Monday, February 27, 2017

Crime is common . . . and really nasty.

Some nights, following the data has one's brain like a virtual monkey swinging from fact-vine to fact-vine through the jungles of history. And it doesn't take much . . .

Tonight, for example, a mention of Landru by the Batman villain King Tut led to the dark villainy of Henri Desiree Landru whose eleven-widow murder spree started just four months after Sherlock Holmes made "his last bow" in August 1914 . . . almost like Landru knew Holmes wasn't keeping an eye on things with the war on.

With one mass murderer not likely to have crossed Sherlock's path, the mind had to wander to that other big name in murder of Holmes's day . . . H.H. Holmes.  "Jack the Ripper" is typically the go-to serial killer of that era, though his real name was never actually known. Of course, "H.H. Holmes" was not that guy's real name either.

He started as Herman Webster Mudgett, married under that name, had a son under that name, and didn't take up his more famous name until heading for Chicago in 1886. And this is where it gets kind of weird in the whole realm of coincidence: The same year Herman Mudgett was creating his persona of Henry Holmes, Arthur Conan Doyle was creating his character of Sherlock Holmes. Doyle, perhaps, was ahead of Mudgett, getting his Holmes done in the spring, but . . . well, weird, right?
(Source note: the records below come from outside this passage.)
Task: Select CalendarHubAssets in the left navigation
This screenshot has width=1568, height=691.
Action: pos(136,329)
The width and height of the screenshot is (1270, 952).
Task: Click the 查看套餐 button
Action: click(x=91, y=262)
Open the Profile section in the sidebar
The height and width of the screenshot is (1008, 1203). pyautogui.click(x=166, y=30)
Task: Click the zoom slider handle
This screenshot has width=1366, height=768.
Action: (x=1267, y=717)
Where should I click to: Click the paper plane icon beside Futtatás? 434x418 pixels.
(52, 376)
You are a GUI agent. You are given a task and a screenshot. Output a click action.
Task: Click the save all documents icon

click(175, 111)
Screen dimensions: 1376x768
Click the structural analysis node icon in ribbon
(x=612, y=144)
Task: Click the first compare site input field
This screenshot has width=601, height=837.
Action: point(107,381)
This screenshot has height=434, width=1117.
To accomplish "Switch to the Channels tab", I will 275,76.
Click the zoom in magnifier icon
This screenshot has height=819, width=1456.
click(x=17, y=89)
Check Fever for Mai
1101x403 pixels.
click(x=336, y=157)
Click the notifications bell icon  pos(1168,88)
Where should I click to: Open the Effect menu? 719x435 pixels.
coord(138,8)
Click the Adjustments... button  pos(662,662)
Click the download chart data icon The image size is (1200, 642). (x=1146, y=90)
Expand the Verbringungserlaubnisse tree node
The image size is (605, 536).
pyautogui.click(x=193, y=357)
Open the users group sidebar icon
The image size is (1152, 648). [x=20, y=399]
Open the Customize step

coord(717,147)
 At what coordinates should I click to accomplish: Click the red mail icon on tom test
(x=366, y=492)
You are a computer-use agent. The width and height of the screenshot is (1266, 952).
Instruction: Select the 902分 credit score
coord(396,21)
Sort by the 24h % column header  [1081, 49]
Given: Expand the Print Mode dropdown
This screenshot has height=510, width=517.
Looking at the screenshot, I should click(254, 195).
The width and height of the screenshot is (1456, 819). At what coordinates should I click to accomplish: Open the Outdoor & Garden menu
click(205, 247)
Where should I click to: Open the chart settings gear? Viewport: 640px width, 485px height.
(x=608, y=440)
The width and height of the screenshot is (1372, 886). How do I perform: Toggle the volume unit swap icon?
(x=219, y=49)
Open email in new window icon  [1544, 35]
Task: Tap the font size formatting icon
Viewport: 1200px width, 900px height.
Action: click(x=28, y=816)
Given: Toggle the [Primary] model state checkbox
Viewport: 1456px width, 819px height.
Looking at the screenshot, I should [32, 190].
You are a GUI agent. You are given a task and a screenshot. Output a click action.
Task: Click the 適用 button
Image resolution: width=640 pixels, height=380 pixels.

One can see coincidence in such things, like Sherlock living at 221 (or "2-21s) while Henry's famous abode was on 63rd Street (3 21s), but here's the thing: Criminals like Landru and Mudgett were much, much nastier than anything we see Sherlock Holmes dealing with. Real No Country For Old Men nasty. How can we be sure of this?

In 1898, Sherlock Holmes captures Abe Slaney. Abe Slaney is touted by Sherlock's New York police contact as "the most dangerous crook in Chicago." Sherlock Holmes speaks of his own "knowledge of the crooks of Chicago" at that time, and after the sensational reporting of H.H. Holmes's crimes following his 1895 trial (and execution the year after), it would seem very peculiar that Mudgett doesn't rate a mention.

Both Mudgett and Landru were the kind of men who just used people to get what they wanted and literally disposed of them. Horribly, yes, but there were financial motives in both cases . . . the true high-functioning sociopaths just making their gruesome way in the world. Not the sort of thing Dr. Watson would write up as entertainment for The Strand Magazine.

As much as Sherlock Holmes gets mixed up with Jack the Ripper, I suspect that is only because we never got to know Jack as we did those other two fellows. For all the horror of his crimes, Jack has stayed in that realm just out of our grasp, like Sherlock Holmes . . . left as much to our imaginations as the details of the history books. If we ever did get to know his real name, I doubt he would be running into Sherlock Holmes nearly so much.

Because true crime is just plain horrible. And Sherlock Holmes?

Well, he is a dream of a better world, in his way . . . something for us to hold on to. And we do hold on to him, unlike those other fellows I had to look up tonight . . . and will quickly put them out of my head again very soon.